Figure 2 shows an example phrase individual and the four measure individuals it references. This phrase individual happens to be at offset 35 in the phrase population. Its fitness is 25, and the chromosome, which is actually a 24-bit string, is presented in segmented decimal form to show the measure offsets more clearly. The four measure individuals are presented in the order in which they occur in the example phrase instead of their actual locations in the measure population. For example, the third measure individual listed, offset 59 in the measure population, has a fitness of —9. The chromosome, which is actually a 32-bit string, is once again presented decimally and segmented to show the eight events more clearly.

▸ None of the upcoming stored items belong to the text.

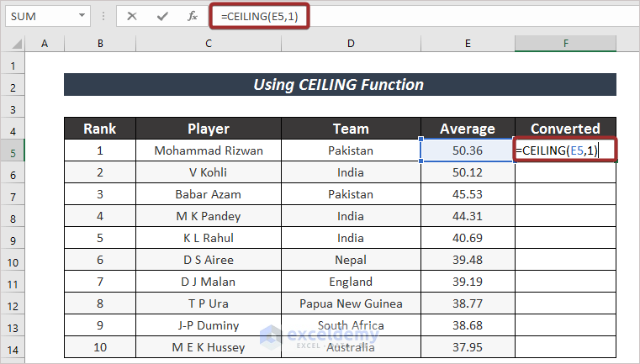Select the Papua New Guinea team cell
The height and width of the screenshot is (364, 640).
point(351,303)
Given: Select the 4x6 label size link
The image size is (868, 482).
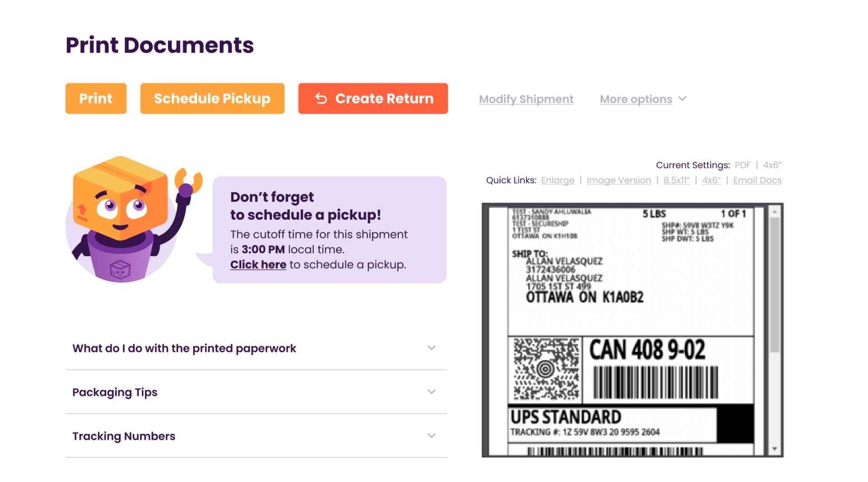Looking at the screenshot, I should pyautogui.click(x=711, y=180).
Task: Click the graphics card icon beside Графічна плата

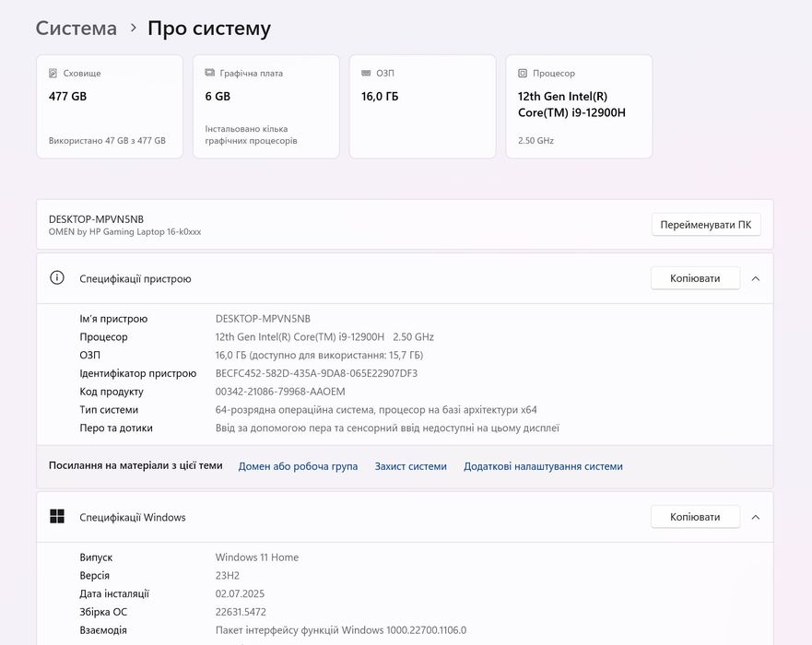Action: [210, 73]
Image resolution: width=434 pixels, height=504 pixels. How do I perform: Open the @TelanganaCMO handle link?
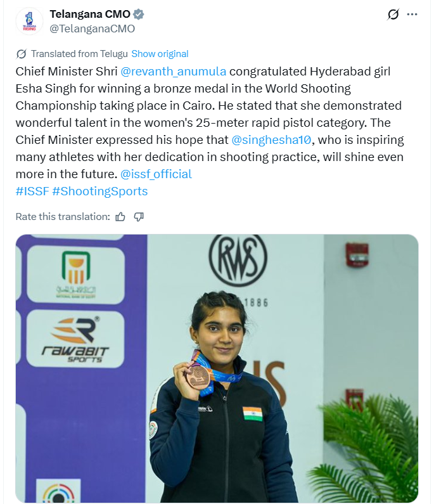pos(92,29)
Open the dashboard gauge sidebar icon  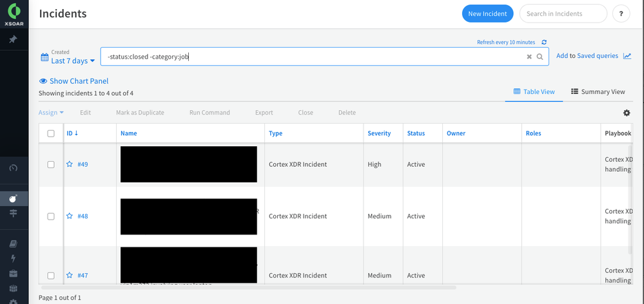point(13,168)
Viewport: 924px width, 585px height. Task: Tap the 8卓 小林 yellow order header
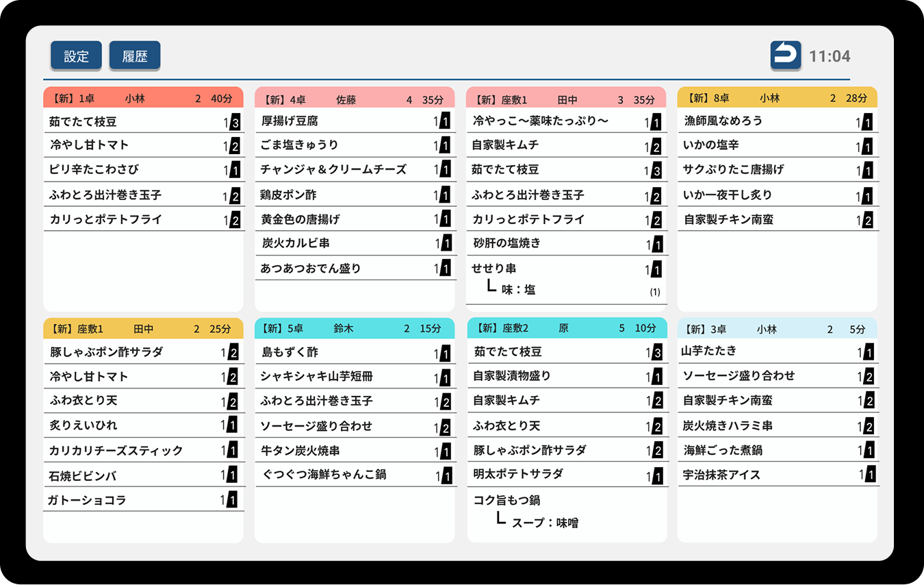[x=777, y=98]
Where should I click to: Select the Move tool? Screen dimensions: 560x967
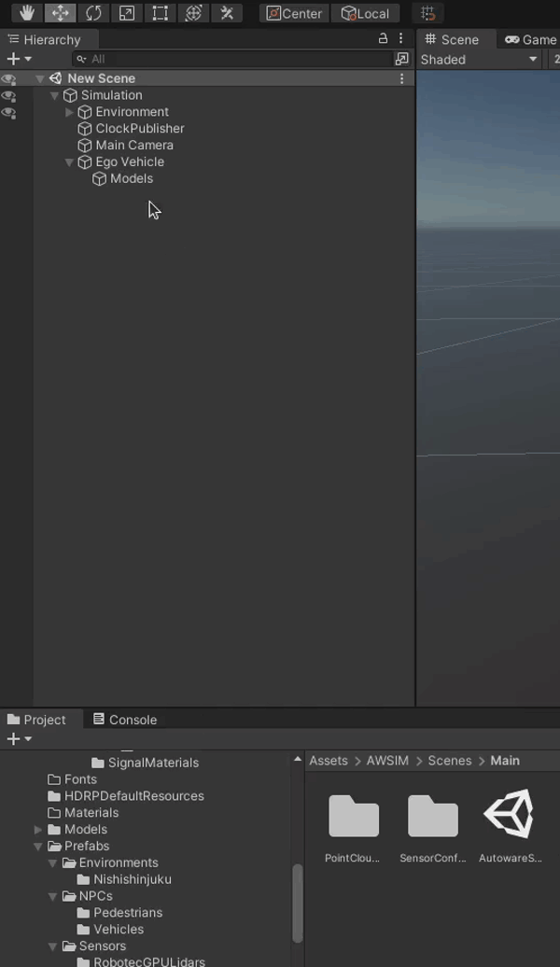pyautogui.click(x=60, y=13)
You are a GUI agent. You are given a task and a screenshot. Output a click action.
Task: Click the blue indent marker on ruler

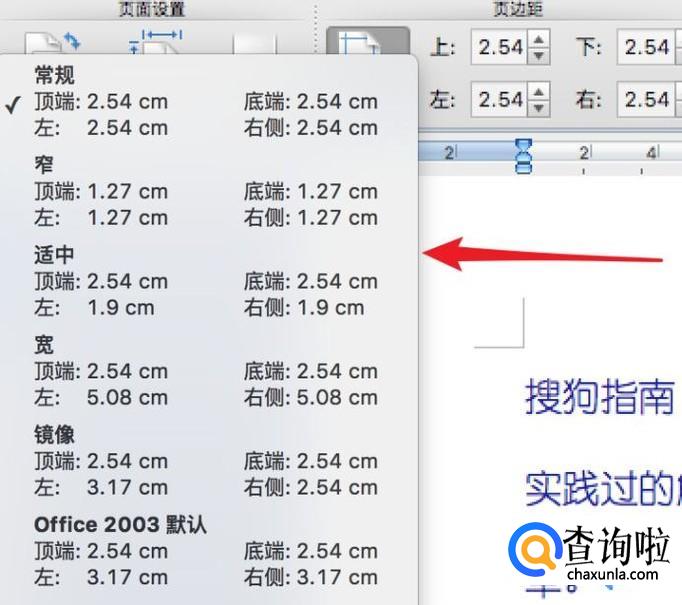click(x=522, y=156)
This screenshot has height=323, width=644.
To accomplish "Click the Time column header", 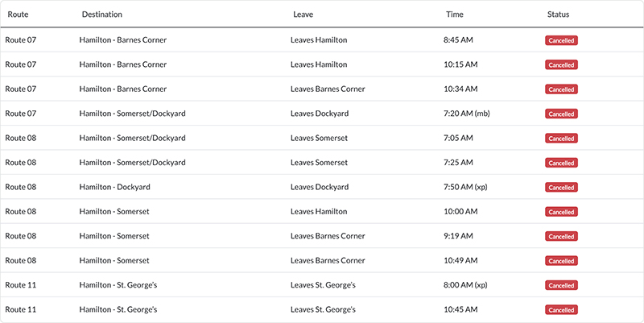I will (455, 14).
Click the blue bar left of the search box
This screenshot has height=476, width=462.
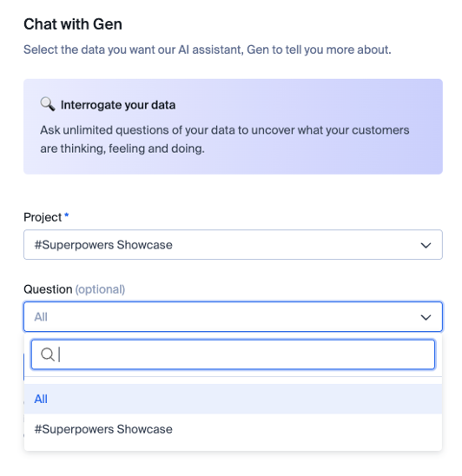click(24, 367)
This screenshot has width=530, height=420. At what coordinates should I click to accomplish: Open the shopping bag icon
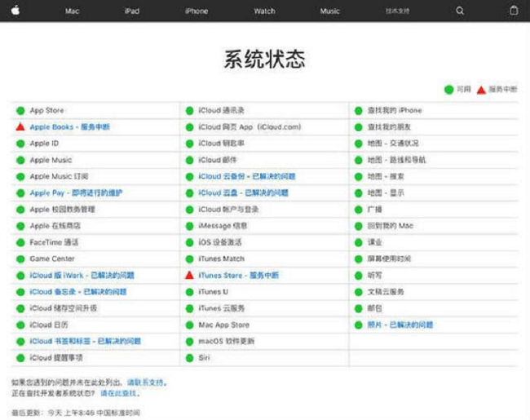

Each eighth-note-length event is represented by four bits in the chromosome. A 0 decodes to a rest event, which is performed by sending a MIDI off message. A 15 decodes to a hold event, which causes no MIDI activity (the previous event is held). A 1 through 14 decodes to a new-note event, which is performed by sending a MIDI off to end any previous note, followed by a MIDI on to begin the new note. The pitch of the new note is determined by using the event as an index into a roughly two-octave scale of notes determined from the chord being played by the rhythm section at the time the event is performed. GenJam currently understands 17 different chord types [4], and the chord information for a tune is provided in the previously mentioned Chord Progression file. Figure 3 shows the phrase from Figure 2 as it would be performed against the chords from measures 29-32 of the jazz standard All the Things You Are.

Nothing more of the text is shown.